By Tess Stynes 

Halliburton Co.'s second-quarter earnings plunged 93% amid weak demand for its oil-and-gas drilling and fracking expertise, particularly in North America, the company said Monday.

Still, shares rose 2.3% to $40.91 in midmorning trade, as per-share earnings and revenue beat expectations.

The energy sector has been facing headwinds from lower crude-oil prices around the world, but particularly in the U.S., where shale producers have dialed back their operations. Like other oil-field services companies, Halliburton has cut costs-- and jobs--as clients reduced spending on exploration and production activities and pressured their service providers for deep discounts in the face of weak fuel prices.

In the latest quarter, Halliburton reported that revenue in its North America business declined 39% to $2.67 billion.

Though oil prices have struggled in recent weeks, hampering what was beginning to look like a recovery in U.S. drilling activity, Halliburton still expects oil-field activity could begin to recover in the coming months.

The rig count shouldn't drop further, but the recovery in oil drilling will be slow going, Dave Lesar, chief executive of Halliburton, told analysts and investors on a call Monday.

"To sum things up, this is a damn tough market, one of the toughest ones that I've ever been through. And I don't believe anyone on the call can accurately predict when commodity prices will rebound and rig counts will recover in the U.S. or the international markets, and neither can I, " he said. "What I do believe is that when the recovery occurs, North America will offer the greatest upside and that Halliburton will be the best position to lead the way."
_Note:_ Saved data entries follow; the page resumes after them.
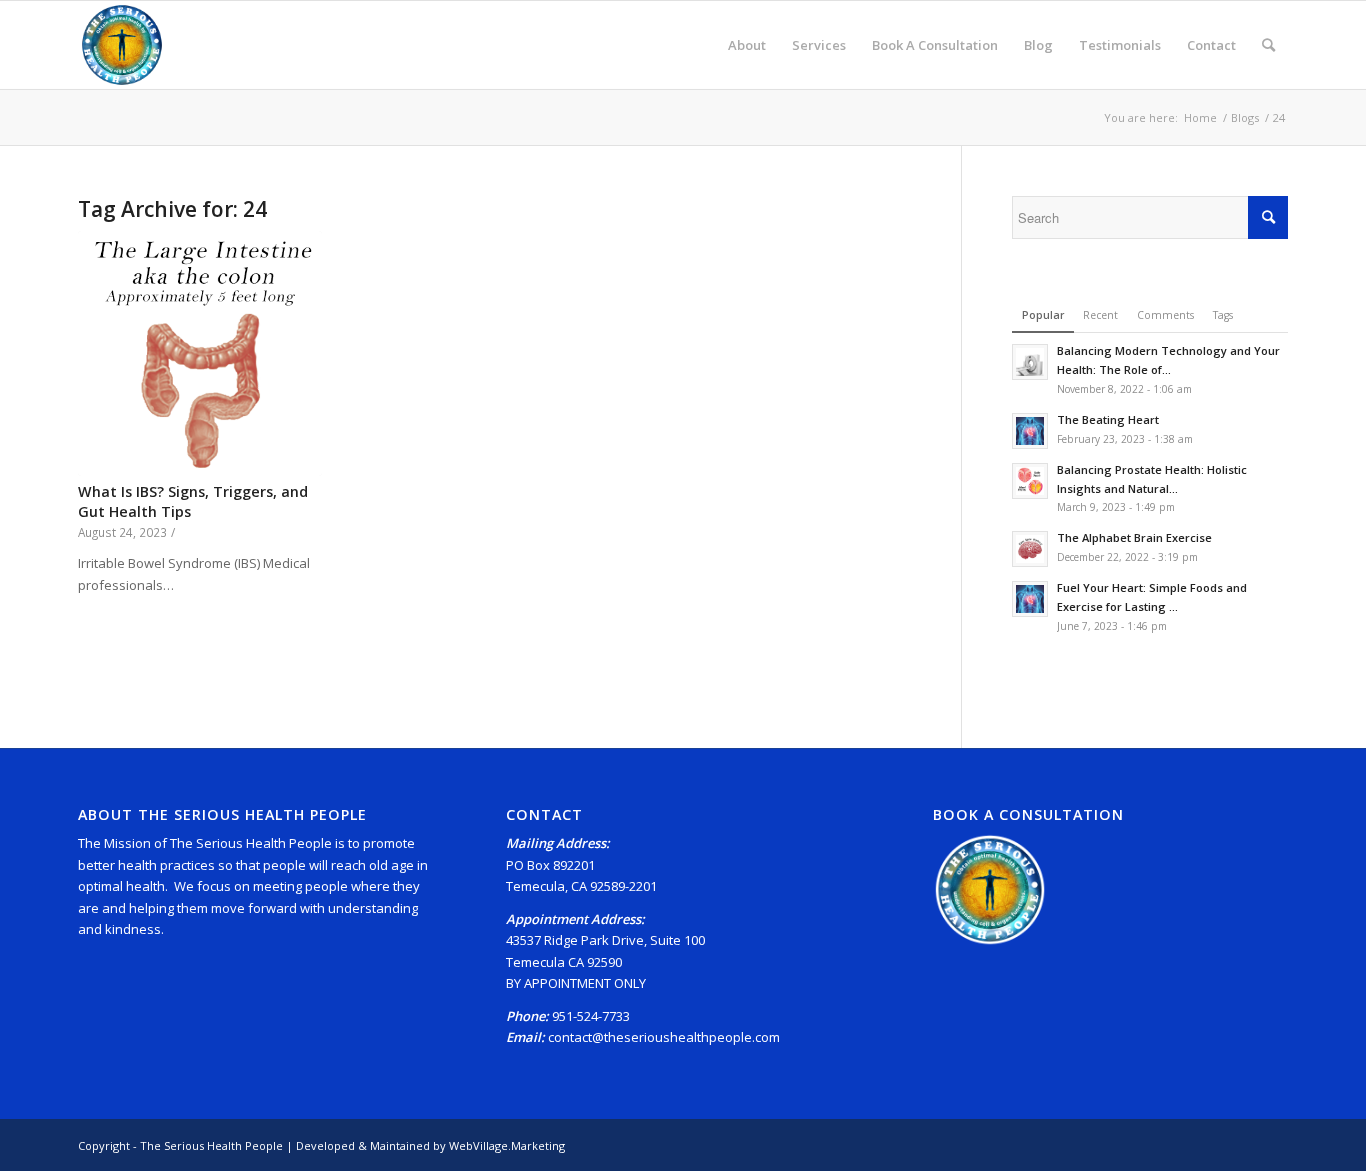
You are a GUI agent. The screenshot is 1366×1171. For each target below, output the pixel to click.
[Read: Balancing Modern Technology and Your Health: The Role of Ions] (1030, 362)
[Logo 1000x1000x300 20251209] (122, 45)
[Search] (1268, 45)
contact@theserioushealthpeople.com (664, 1037)
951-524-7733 (591, 1016)
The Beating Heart (1108, 419)
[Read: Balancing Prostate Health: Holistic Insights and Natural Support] (1030, 481)
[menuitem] (747, 45)
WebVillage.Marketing (507, 1145)
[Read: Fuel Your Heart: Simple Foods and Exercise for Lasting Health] (1030, 599)
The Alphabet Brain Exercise (1134, 537)
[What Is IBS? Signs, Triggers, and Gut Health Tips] (200, 353)
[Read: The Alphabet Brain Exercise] (1030, 549)
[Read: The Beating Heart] (1030, 431)
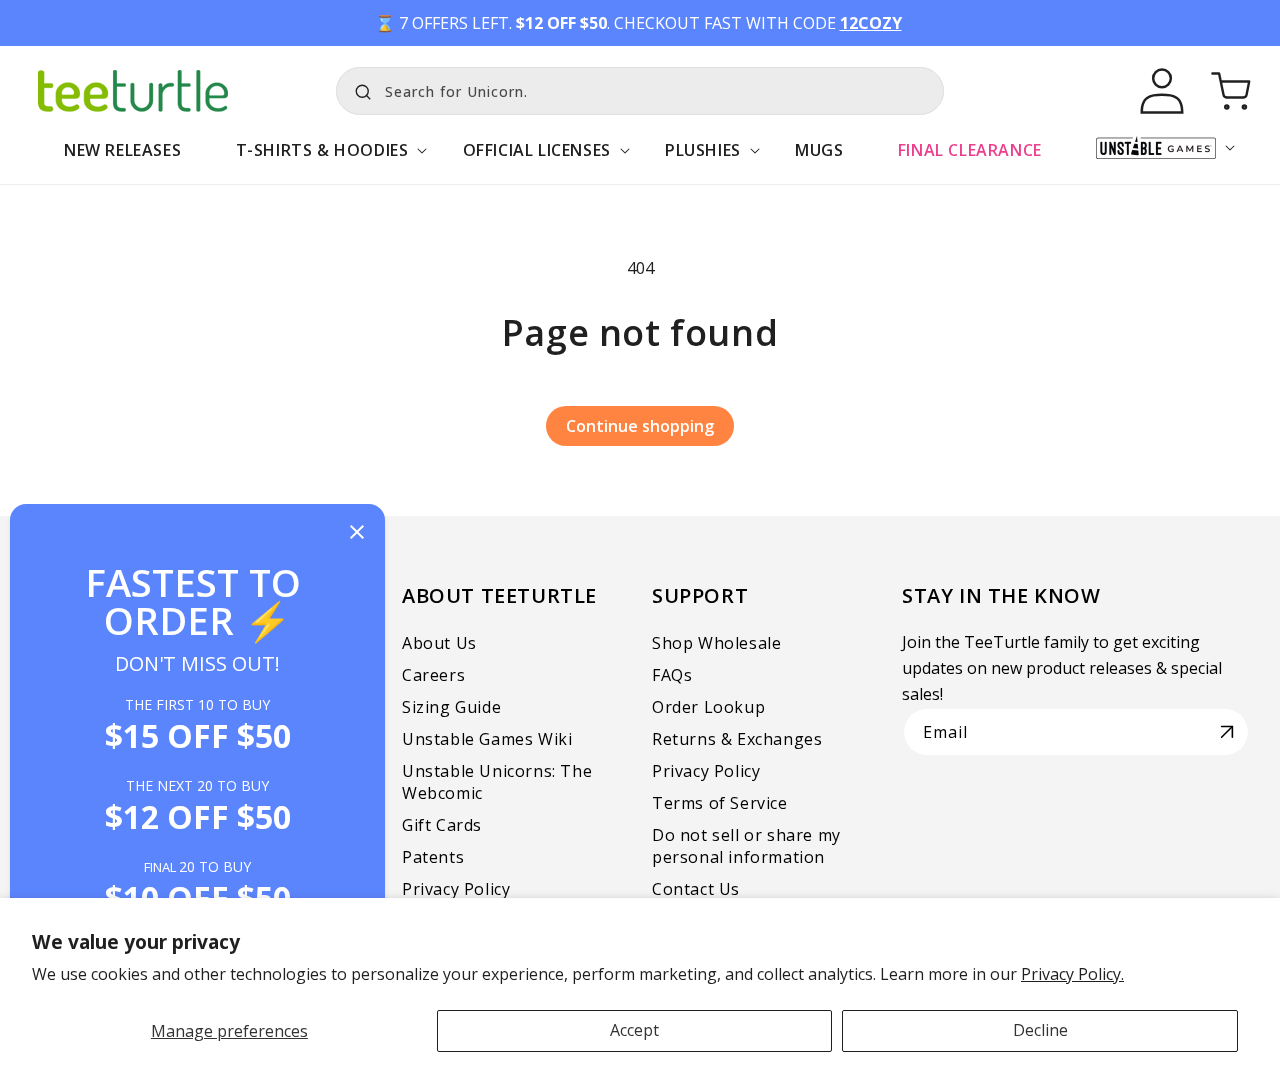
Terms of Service (720, 803)
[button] (321, 160)
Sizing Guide (451, 707)
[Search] (358, 89)
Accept (634, 1030)
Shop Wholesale (716, 643)
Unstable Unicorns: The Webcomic (497, 782)
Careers (433, 675)
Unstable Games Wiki (487, 739)
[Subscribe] (1227, 732)
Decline (1040, 1030)
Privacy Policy (456, 889)
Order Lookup (708, 707)
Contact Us (696, 889)
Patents (433, 857)
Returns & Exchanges (737, 739)
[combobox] (640, 91)
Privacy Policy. (1072, 974)
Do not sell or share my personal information (746, 846)
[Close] (357, 533)
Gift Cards (442, 825)
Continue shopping (640, 426)
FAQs (672, 675)
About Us (439, 643)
Rival oil-field service firm Schlumberger said last week that it expects the North American rig count to begin to rebound in the second half of the year. That company also reported a steep earnings drop for the second quarter. Schlumberger profits fell 30% amid plunging revenue, with a significant decline seen in North America.

Halliburton, the second largest oil-field-services company behind Schlumberger and a bellwether for the industry, is in the process of acquiring smaller rival Baker Hughes Inc. The deal still requires approval by antitrust regulators. Baker Hughes is set to report second-quarter results on Tuesday.

"We are pleased with the progress of the proposed Baker Hughes acquisition, as evidenced by our recently announced timing agreement with the U.S. Department of Justice," Mr. Lesar said, adding that Halliburton has received an initial round of bids on previously announced asset sales and is pleased with the level of interest and prices offered.

Overall, Halliburton reported a profit of $54 million, or 6 cents a share, down from $774 million, or 91 cents a share, a year earlier. Excluding restructuring-related charges, costs related to its Baker Hughes and other items, earnings from continuing operations fell to 44 cents from 49 cents. Revenue tumbled 26% to $5.92 billion.

Analysts polled by Thomson Reuters expected per-share profit of 29 cents and revenue of $5.78 billion.